* **WHAT IS BEING ASKED**
Copy every line of the listing below exactly, omitting the pictures from your answer.

(A run of listings)
:::

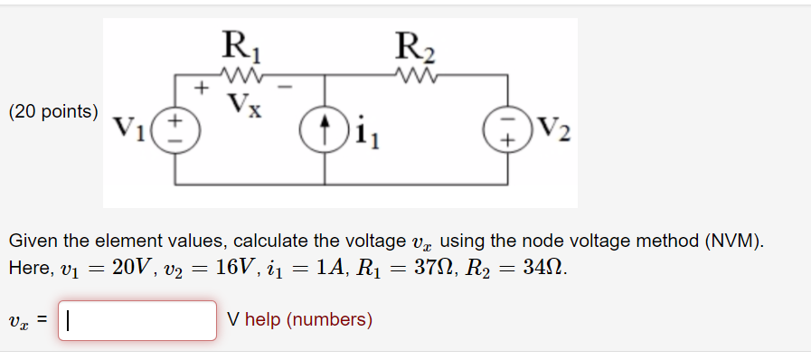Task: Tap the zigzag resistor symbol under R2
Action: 415,73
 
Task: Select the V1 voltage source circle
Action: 176,129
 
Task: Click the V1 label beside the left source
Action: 131,129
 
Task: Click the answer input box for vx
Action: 137,320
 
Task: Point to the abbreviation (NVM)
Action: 732,241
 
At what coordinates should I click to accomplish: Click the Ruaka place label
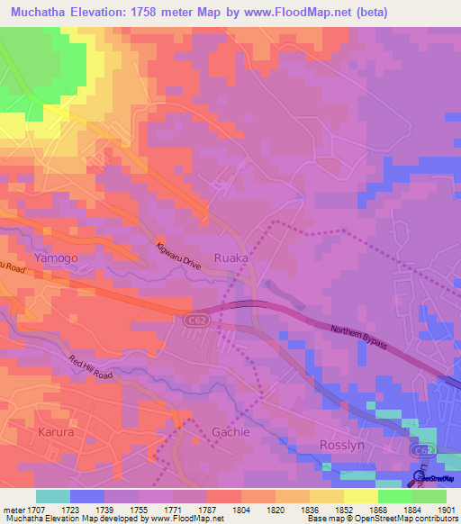point(230,257)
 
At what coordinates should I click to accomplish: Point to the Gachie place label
point(230,431)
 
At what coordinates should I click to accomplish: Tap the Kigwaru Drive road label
point(178,256)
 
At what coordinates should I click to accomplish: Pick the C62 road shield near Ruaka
point(195,320)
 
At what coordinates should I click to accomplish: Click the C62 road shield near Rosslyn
point(421,449)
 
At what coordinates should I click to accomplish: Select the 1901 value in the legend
point(446,510)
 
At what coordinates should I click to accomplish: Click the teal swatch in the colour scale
point(53,496)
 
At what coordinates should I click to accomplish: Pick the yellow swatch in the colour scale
point(361,496)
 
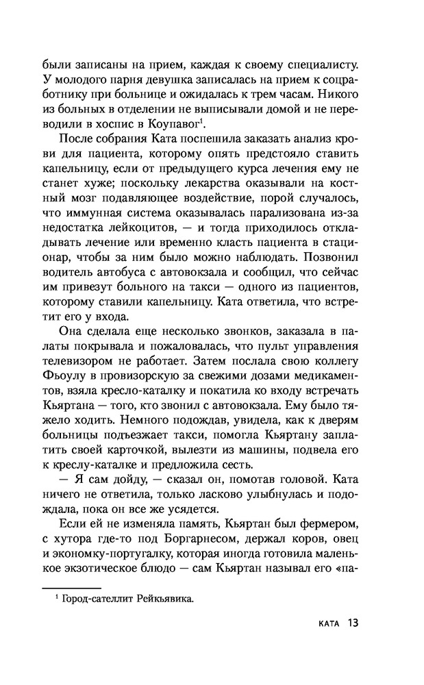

:::

* **EXERCISE RESPONSE**
Task: Tap the zigzag resistor symbol under R2
Action: 415,73
 
Task: Select the V1 voltage source circle
Action: 176,129
 
Task: Click the V1 label beside the left source
Action: 131,129
 
Task: Click the answer input box for vx
Action: 137,320
 
Task: Point to the abbreviation (NVM)
Action: 732,241
 
At what coordinates should I click to accomplish: Click the Ruaka place label
point(230,257)
 
At what coordinates should I click to accomplish: Point to the Gachie place label
point(230,431)
 
At what coordinates should I click to accomplish: Tap the Kigwaru Drive road label
point(178,256)
 
At what coordinates should I click to accomplish: Pick the C62 road shield near Ruaka
point(195,320)
 
At what coordinates should I click to accomplish: Click the C62 road shield near Rosslyn
point(421,449)
 
At what coordinates should I click to accomplish: Select the 1901 value in the legend
point(446,510)
 
At what coordinates should I click to accomplish: Click the teal swatch in the colour scale
point(53,496)
 
At what coordinates should I click to accomplish: Pick the yellow swatch in the colour scale
point(361,496)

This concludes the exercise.